#### [To do]
Copy out all of the data that follows, exactly as it appears.

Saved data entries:
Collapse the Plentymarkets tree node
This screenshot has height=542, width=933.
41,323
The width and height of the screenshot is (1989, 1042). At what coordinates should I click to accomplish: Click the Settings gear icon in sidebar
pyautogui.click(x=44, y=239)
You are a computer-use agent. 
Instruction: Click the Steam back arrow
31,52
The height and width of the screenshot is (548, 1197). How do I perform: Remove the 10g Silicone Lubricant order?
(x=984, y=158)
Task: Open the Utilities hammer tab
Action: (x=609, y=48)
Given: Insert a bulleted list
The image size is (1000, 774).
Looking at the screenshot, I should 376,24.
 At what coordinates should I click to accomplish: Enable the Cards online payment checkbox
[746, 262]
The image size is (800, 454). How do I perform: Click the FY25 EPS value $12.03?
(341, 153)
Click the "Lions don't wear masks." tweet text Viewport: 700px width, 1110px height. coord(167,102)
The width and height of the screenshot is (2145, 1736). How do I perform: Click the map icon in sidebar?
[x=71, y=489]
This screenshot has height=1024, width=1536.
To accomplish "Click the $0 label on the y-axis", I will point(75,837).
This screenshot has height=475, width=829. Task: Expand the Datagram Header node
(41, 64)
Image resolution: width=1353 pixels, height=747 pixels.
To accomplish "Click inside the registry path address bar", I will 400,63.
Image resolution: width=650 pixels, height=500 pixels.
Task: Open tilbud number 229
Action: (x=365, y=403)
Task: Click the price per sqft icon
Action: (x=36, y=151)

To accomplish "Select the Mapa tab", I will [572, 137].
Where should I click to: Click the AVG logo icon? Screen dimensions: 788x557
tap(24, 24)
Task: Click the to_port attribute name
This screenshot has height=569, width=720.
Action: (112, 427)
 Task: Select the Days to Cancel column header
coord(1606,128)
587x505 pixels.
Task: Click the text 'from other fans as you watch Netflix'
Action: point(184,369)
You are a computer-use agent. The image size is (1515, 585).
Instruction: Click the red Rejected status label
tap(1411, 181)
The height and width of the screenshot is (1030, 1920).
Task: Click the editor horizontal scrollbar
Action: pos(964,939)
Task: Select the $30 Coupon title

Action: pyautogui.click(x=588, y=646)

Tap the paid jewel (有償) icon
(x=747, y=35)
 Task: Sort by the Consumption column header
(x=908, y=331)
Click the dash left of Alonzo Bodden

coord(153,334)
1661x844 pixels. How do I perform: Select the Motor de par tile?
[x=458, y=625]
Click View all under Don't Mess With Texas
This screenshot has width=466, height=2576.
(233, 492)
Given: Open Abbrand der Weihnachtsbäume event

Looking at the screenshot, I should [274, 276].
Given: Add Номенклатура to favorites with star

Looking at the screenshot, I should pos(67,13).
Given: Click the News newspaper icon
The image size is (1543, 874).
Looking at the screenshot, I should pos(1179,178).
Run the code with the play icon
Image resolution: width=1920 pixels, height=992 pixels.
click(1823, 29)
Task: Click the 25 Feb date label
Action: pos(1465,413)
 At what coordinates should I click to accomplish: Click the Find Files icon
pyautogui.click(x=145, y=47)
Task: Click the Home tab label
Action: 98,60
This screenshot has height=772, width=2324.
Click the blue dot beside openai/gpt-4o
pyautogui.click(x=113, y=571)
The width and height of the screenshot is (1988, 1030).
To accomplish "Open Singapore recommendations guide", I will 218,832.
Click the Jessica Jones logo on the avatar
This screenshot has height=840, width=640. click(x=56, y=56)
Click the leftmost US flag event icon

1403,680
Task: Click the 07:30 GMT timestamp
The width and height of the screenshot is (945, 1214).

#### [Output for this exercise]
Collapse the Plentymarkets tree node
This screenshot has height=542, width=933.
41,323
The width and height of the screenshot is (1989, 1042). At what coordinates should I click to accomplish: Click the Settings gear icon in sidebar
pyautogui.click(x=44, y=239)
You are a computer-use agent. 
Instruction: Click the Steam back arrow
31,52
The height and width of the screenshot is (548, 1197). How do I perform: Remove the 10g Silicone Lubricant order?
(x=984, y=158)
Task: Open the Utilities hammer tab
Action: (x=609, y=48)
Given: Insert a bulleted list
The image size is (1000, 774).
Looking at the screenshot, I should 376,24.
 At what coordinates should I click to accomplish: Enable the Cards online payment checkbox
[746, 262]
The image size is (800, 454). How do I perform: Click the FY25 EPS value $12.03?
(341, 153)
Click the "Lions don't wear masks." tweet text Viewport: 700px width, 1110px height. coord(167,102)
The width and height of the screenshot is (2145, 1736). How do I perform: Click the map icon in sidebar?
[x=71, y=489]
This screenshot has height=1024, width=1536.
To accomplish "Click the $0 label on the y-axis", I will point(75,837).
This screenshot has height=475, width=829. Task: Expand the Datagram Header node
(41, 64)
Image resolution: width=1353 pixels, height=747 pixels.
To accomplish "Click inside the registry path address bar", I will 400,63.
Image resolution: width=650 pixels, height=500 pixels.
Task: Open tilbud number 229
Action: (x=365, y=403)
Task: Click the price per sqft icon
Action: (x=36, y=151)

To accomplish "Select the Mapa tab", I will [572, 137].
Where should I click to: Click the AVG logo icon? Screen dimensions: 788x557
tap(24, 24)
Task: Click the to_port attribute name
This screenshot has height=569, width=720.
Action: (112, 427)
 Task: Select the Days to Cancel column header
coord(1606,128)
587x505 pixels.
Task: Click the text 'from other fans as you watch Netflix'
Action: point(184,369)
You are a computer-use agent. The image size is (1515, 585).
Instruction: Click the red Rejected status label
tap(1411, 181)
The height and width of the screenshot is (1030, 1920).
Task: Click the editor horizontal scrollbar
Action: pos(964,939)
Task: Select the $30 Coupon title

Action: pyautogui.click(x=588, y=646)

Tap the paid jewel (有償) icon
(x=747, y=35)
 Task: Sort by the Consumption column header
(x=908, y=331)
Click the dash left of Alonzo Bodden

coord(153,334)
1661x844 pixels. How do I perform: Select the Motor de par tile?
[x=458, y=625]
Click View all under Don't Mess With Texas
This screenshot has width=466, height=2576.
(233, 492)
Given: Open Abbrand der Weihnachtsbäume event

Looking at the screenshot, I should [274, 276].
Given: Add Номенклатура to favorites with star

Looking at the screenshot, I should pos(67,13).
Given: Click the News newspaper icon
The image size is (1543, 874).
Looking at the screenshot, I should pos(1179,178).
Run the code with the play icon
Image resolution: width=1920 pixels, height=992 pixels.
click(1823, 29)
Task: Click the 25 Feb date label
Action: pos(1465,413)
 At what coordinates should I click to accomplish: Click the Find Files icon
pyautogui.click(x=145, y=47)
Task: Click the Home tab label
Action: 98,60
This screenshot has height=772, width=2324.
Click the blue dot beside openai/gpt-4o
pyautogui.click(x=113, y=571)
The width and height of the screenshot is (1988, 1030).
To accomplish "Open Singapore recommendations guide", I will 218,832.
Click the Jessica Jones logo on the avatar
This screenshot has height=840, width=640. click(x=56, y=56)
Click the leftmost US flag event icon

1403,680
Task: Click the 07:30 GMT timestamp
The width and height of the screenshot is (945, 1214).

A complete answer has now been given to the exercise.